The fact that the credit rating agency says the WDC is not likely to default on its debt within the next five years should be no comfort whatsoever to ratepayers. Council staff and politicians are being less than honest to suggest otherwise. The credit rating says nothing about expected rate increases within the next five years which is the real test of a council's ability to manage its finances. 

THE VIEWS OF OUR GUESTS ARE THEIR VIEWS ALONE AND MAY NOT REPRESENT THE VIEWS OF BETTER! WHANGAREI.

Comments

Frank Newman:

DATE: 21 Jun 2017 - 12:56 PM

Hi Mike. It does indeed make sense to obtain money from the cheapest source. In the case of the funds sitting in reserves, the WDC does pay interest, which from memory is equal to the 90-day bank bill rate. That rate is cheaper than the rate the council pays on its public debt, so the WDC is better off and the reserve is not disadvantaged. I personally have no problem with that. The issue becomes when the reserve receives money for one purpose, but the funds are used for another purpose.
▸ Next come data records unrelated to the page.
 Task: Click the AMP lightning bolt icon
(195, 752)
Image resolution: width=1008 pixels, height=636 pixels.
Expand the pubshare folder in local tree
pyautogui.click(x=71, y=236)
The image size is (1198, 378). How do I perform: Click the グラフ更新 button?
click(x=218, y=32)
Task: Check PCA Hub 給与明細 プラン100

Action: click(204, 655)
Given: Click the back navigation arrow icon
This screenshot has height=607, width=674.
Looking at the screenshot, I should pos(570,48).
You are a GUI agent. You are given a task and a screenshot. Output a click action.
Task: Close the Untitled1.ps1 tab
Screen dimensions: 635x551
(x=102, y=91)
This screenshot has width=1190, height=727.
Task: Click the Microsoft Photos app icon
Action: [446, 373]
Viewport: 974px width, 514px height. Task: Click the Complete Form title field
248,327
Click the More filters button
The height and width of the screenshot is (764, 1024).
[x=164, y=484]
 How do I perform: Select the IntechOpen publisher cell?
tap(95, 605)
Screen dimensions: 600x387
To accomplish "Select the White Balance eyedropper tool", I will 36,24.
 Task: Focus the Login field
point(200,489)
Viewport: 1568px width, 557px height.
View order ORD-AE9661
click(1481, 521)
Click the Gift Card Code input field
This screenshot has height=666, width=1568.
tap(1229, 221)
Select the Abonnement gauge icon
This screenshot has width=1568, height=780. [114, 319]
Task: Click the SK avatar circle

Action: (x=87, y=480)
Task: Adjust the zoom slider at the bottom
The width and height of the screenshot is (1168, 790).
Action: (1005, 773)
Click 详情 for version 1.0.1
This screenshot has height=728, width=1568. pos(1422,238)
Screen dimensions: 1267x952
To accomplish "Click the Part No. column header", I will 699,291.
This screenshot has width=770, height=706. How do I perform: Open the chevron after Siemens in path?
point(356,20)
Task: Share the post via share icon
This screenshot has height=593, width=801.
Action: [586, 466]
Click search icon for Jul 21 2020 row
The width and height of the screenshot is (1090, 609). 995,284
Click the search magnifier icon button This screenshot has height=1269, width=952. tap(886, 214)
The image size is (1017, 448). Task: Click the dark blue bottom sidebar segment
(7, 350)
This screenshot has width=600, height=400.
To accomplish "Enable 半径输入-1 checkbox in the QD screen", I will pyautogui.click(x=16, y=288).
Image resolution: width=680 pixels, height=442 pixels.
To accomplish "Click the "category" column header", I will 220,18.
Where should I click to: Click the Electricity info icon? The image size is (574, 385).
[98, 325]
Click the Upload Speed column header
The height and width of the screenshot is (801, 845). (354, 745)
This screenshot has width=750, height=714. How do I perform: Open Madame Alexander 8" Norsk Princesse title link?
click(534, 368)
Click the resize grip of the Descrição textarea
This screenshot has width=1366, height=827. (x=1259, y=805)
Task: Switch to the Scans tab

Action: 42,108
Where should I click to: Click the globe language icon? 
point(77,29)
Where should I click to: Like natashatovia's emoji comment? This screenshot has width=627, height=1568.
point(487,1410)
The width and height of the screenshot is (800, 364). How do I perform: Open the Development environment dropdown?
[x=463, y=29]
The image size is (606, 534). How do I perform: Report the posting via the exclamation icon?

I would have expected the "borrowing" of reserves to be very short-term so as to not disrupt the intentions of the reserve and distract it from its purpose. In the case of the WDC it is clearly using the reserves as a source of funding so the reserve cannot serve its intended purpose. The WDC does not seem to have any guidelines about this, so it can access the reserves to suit its own purposes and objectives.


Mike Mansell:

DATE: 21 Jun 2017 - 12:23 PM

At what stage does the term "Internal Debt" become a 'smoke and mirrors' substitute for accrued capital that does not incur a interest bearing loan? Surely it is more prudent to use the money you already have rather than accumulating an external REAL debt that has a ceiling that is not to be exceeded. The issue of whether the money taken from reserves is being misapplied is quite another matter.